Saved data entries
════════════════
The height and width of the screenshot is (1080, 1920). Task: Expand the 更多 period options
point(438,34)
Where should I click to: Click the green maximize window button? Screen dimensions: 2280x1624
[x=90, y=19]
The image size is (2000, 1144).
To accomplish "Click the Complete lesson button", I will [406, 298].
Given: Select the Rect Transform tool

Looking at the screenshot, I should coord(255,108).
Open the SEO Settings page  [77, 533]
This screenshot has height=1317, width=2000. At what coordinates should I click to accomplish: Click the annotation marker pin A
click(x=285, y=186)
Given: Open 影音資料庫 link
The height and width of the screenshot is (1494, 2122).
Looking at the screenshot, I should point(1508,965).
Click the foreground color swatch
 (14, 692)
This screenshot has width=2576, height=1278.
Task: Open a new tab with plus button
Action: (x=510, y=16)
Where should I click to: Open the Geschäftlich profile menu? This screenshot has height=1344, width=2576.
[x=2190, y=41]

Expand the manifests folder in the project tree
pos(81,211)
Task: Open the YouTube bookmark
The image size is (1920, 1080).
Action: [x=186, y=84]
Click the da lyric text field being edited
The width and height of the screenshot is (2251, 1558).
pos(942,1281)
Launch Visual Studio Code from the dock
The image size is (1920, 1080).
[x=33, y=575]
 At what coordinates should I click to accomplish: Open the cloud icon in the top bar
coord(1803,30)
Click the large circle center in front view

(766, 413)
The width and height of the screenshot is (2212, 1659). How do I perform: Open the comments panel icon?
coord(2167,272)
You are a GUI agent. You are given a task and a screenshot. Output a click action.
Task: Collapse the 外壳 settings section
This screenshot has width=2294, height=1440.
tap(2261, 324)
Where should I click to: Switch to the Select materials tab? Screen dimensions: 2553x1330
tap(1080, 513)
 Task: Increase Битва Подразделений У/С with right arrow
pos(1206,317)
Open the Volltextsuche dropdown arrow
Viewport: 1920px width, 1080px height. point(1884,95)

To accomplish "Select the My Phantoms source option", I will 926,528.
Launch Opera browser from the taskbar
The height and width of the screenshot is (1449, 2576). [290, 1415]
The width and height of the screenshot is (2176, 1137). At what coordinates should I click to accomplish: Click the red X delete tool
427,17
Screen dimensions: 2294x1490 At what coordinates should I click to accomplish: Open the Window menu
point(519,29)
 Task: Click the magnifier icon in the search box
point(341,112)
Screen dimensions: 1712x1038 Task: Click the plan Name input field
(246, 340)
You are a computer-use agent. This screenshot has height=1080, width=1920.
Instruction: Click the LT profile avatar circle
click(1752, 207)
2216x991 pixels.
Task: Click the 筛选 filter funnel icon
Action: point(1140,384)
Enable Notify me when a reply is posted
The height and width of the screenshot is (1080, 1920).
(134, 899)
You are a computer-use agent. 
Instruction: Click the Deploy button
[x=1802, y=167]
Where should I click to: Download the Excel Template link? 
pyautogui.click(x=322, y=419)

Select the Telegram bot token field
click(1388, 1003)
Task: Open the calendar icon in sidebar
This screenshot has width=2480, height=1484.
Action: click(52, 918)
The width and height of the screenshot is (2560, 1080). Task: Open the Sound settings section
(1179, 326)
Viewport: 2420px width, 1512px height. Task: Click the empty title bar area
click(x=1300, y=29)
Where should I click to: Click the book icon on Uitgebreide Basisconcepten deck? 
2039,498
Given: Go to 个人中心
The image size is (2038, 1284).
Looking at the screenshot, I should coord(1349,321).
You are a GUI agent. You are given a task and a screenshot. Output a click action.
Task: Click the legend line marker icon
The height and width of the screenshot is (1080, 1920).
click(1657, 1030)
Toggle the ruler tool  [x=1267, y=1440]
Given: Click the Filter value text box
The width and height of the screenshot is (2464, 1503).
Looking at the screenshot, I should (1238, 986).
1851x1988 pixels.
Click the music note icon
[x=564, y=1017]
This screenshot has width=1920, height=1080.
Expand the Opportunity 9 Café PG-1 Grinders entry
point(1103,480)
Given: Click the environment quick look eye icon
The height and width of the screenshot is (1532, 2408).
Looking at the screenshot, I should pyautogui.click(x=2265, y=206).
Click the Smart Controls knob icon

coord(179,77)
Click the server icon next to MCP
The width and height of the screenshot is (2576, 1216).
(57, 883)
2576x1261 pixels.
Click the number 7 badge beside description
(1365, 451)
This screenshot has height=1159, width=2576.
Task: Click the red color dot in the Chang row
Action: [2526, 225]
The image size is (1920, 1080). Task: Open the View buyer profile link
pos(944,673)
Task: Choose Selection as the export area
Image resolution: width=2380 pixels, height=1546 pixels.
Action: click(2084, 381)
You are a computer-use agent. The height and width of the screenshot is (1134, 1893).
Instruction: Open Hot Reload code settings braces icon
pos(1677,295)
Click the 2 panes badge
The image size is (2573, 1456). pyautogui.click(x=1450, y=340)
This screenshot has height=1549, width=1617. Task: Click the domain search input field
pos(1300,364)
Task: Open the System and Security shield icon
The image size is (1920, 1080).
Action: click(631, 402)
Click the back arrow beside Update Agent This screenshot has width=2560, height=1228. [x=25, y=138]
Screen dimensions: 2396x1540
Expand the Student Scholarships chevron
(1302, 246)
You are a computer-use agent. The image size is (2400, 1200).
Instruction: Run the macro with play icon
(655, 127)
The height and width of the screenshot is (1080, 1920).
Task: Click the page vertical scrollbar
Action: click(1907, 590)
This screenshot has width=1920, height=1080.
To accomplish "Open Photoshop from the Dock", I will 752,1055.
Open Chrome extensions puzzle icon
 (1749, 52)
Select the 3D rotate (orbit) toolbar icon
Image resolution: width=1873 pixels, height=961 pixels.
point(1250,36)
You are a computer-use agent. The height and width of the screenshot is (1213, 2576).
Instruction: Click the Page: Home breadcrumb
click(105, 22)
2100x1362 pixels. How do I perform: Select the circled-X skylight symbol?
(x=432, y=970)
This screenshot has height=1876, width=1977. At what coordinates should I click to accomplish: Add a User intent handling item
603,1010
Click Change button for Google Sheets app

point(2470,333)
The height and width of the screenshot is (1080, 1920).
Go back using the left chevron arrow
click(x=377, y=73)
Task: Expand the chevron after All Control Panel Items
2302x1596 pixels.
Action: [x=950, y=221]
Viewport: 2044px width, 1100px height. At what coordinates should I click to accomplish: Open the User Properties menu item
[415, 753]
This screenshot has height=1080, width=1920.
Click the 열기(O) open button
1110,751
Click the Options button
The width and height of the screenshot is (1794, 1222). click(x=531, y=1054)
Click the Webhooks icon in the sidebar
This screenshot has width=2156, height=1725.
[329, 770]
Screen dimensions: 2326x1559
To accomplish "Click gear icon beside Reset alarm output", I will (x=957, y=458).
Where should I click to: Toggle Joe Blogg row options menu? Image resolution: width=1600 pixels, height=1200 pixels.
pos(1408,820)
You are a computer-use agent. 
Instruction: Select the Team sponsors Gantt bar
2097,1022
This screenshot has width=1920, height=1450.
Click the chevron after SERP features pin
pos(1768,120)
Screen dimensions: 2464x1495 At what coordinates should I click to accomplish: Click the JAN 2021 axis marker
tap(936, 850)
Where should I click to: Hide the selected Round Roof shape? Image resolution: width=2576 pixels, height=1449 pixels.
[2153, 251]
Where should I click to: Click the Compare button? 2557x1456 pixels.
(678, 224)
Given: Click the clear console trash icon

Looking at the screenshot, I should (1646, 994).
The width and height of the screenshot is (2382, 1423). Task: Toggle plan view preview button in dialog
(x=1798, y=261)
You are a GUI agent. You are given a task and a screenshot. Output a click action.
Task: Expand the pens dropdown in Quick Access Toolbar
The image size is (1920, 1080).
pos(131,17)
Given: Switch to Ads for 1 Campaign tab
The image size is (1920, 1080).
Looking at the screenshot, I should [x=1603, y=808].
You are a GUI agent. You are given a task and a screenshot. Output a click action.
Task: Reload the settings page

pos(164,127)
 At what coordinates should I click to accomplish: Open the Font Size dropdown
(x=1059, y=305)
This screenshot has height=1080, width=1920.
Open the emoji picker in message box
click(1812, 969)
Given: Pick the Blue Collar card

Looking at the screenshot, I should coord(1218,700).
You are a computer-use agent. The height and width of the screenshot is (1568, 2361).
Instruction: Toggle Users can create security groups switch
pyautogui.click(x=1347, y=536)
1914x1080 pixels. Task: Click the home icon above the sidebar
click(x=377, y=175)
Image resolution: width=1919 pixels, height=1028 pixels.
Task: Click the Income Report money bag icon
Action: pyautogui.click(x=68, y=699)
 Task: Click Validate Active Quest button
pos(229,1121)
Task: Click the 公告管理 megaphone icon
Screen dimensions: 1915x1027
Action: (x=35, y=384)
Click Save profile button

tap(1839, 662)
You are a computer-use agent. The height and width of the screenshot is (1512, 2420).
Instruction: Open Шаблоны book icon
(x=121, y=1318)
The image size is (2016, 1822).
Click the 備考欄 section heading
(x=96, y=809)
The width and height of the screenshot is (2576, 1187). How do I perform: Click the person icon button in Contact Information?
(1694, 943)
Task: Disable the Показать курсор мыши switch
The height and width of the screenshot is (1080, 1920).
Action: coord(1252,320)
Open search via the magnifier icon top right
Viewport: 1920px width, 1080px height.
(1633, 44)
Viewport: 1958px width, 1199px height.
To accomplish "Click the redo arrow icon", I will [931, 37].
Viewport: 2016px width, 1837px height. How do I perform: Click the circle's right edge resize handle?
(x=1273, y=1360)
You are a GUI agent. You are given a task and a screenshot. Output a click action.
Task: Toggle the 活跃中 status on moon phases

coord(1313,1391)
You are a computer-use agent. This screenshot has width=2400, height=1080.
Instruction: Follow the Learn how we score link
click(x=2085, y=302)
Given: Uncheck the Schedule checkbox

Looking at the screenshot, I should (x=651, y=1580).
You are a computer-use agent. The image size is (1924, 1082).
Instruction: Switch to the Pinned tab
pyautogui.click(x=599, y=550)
════════════════
Exercise requirements
Your answer must consist only of the lines from the start of the records above through the line with "Click the da lyric text field being edited", each retyped exactly.

Solution to this exercise
The height and width of the screenshot is (1080, 1920). Task: Expand the 更多 period options
point(438,34)
Where should I click to: Click the green maximize window button? Screen dimensions: 2280x1624
[x=90, y=19]
The image size is (2000, 1144).
To accomplish "Click the Complete lesson button", I will [406, 298].
Given: Select the Rect Transform tool

Looking at the screenshot, I should coord(255,108).
Open the SEO Settings page  [77, 533]
This screenshot has height=1317, width=2000. At what coordinates should I click to accomplish: Click the annotation marker pin A
click(x=285, y=186)
Given: Open 影音資料庫 link
The height and width of the screenshot is (1494, 2122).
Looking at the screenshot, I should point(1508,965).
Click the foreground color swatch
 (14, 692)
This screenshot has width=2576, height=1278.
Task: Open a new tab with plus button
Action: (x=510, y=16)
Where should I click to: Open the Geschäftlich profile menu? This screenshot has height=1344, width=2576.
[x=2190, y=41]

Expand the manifests folder in the project tree
pos(81,211)
Task: Open the YouTube bookmark
The image size is (1920, 1080).
Action: [x=186, y=84]
Click the da lyric text field being edited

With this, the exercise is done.